▸ **Brief**
Reproduce the lines below exactly, everything from the line containing "Given: Heart jihadku83's" down to the line containing "Screen dimensions: 357x279", both ends included, leaving out the pictures.

▸ **Rows**
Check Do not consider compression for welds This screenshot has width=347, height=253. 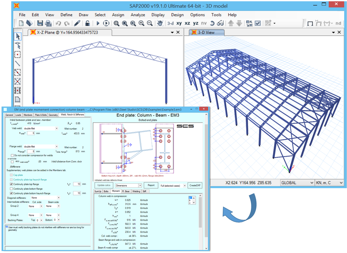click(12, 155)
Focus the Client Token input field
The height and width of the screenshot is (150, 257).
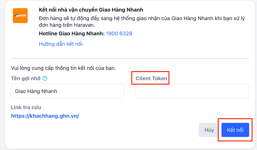click(192, 91)
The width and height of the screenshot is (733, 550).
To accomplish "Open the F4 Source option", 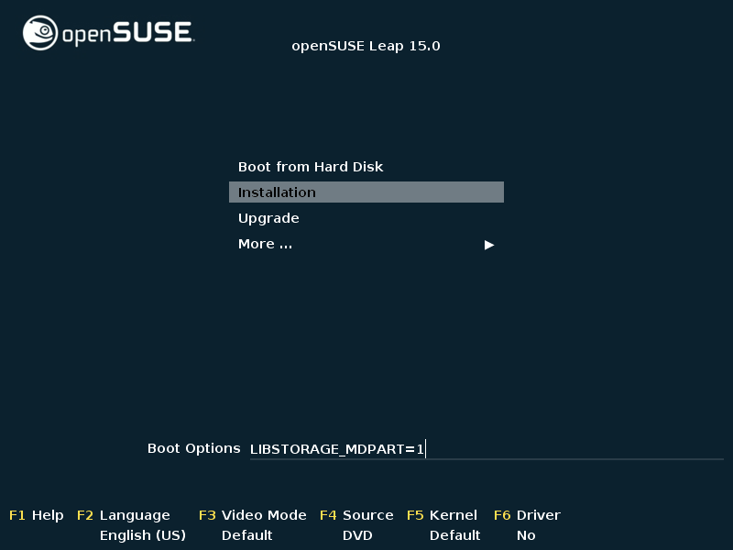I will [356, 515].
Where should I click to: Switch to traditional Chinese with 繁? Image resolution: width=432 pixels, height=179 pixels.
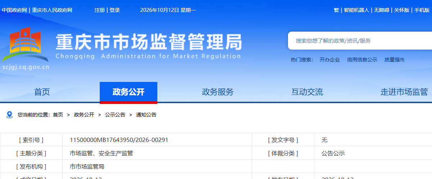[x=336, y=10]
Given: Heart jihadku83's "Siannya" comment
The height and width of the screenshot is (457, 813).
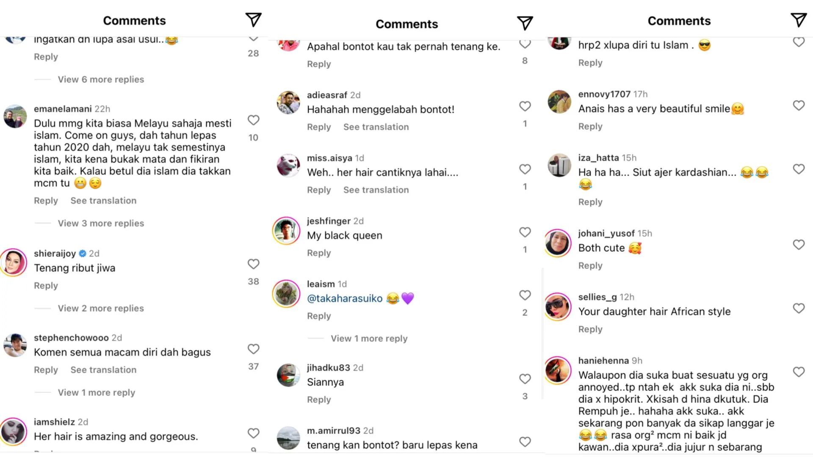Looking at the screenshot, I should pyautogui.click(x=525, y=379).
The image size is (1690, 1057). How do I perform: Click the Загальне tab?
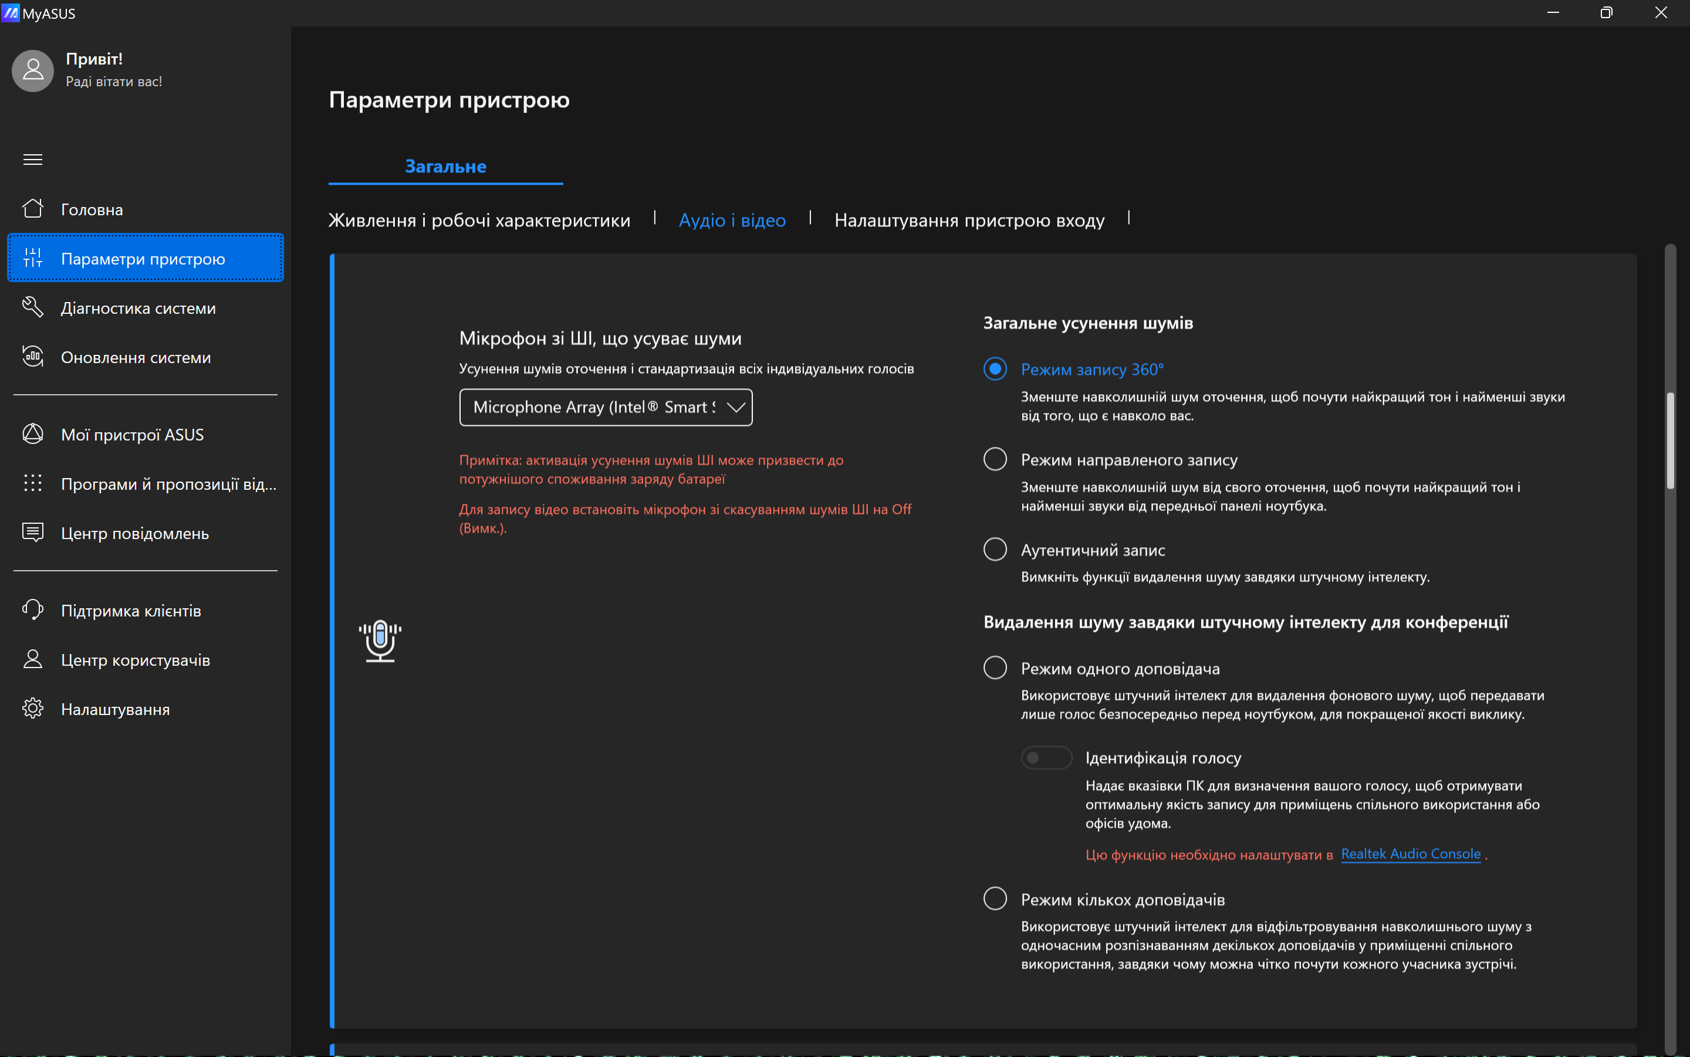[x=445, y=166]
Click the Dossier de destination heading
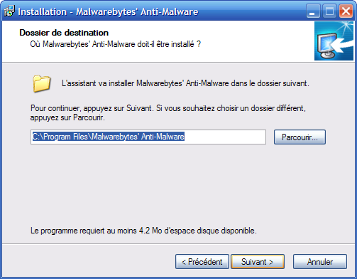Screen dimensions: 357x279 pyautogui.click(x=64, y=33)
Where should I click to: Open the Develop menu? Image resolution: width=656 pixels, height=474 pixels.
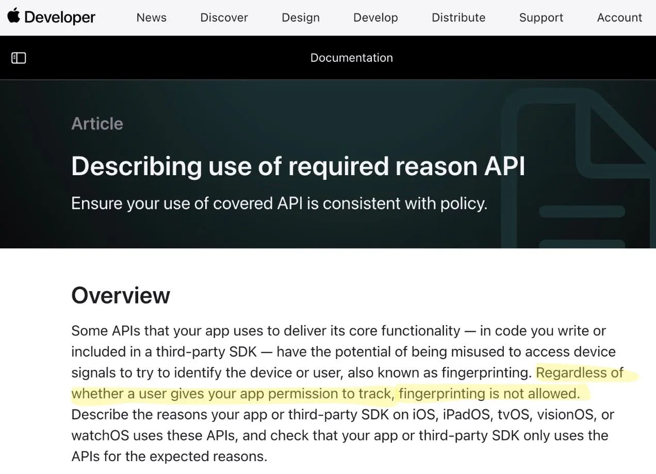[x=375, y=18]
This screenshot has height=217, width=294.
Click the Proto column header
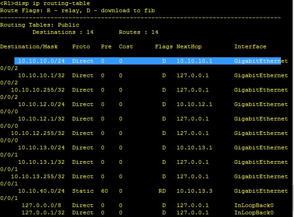pyautogui.click(x=81, y=46)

▸ **Finished answer**
Given: Heart jihadku83's "Siannya" comment
The height and width of the screenshot is (457, 813).
Looking at the screenshot, I should pyautogui.click(x=525, y=379).
The image size is (1690, 1057). How do I perform: Click the Загальне tab?
[x=445, y=166]
Click the Dossier de destination heading
Screen dimensions: 357x279 pyautogui.click(x=64, y=33)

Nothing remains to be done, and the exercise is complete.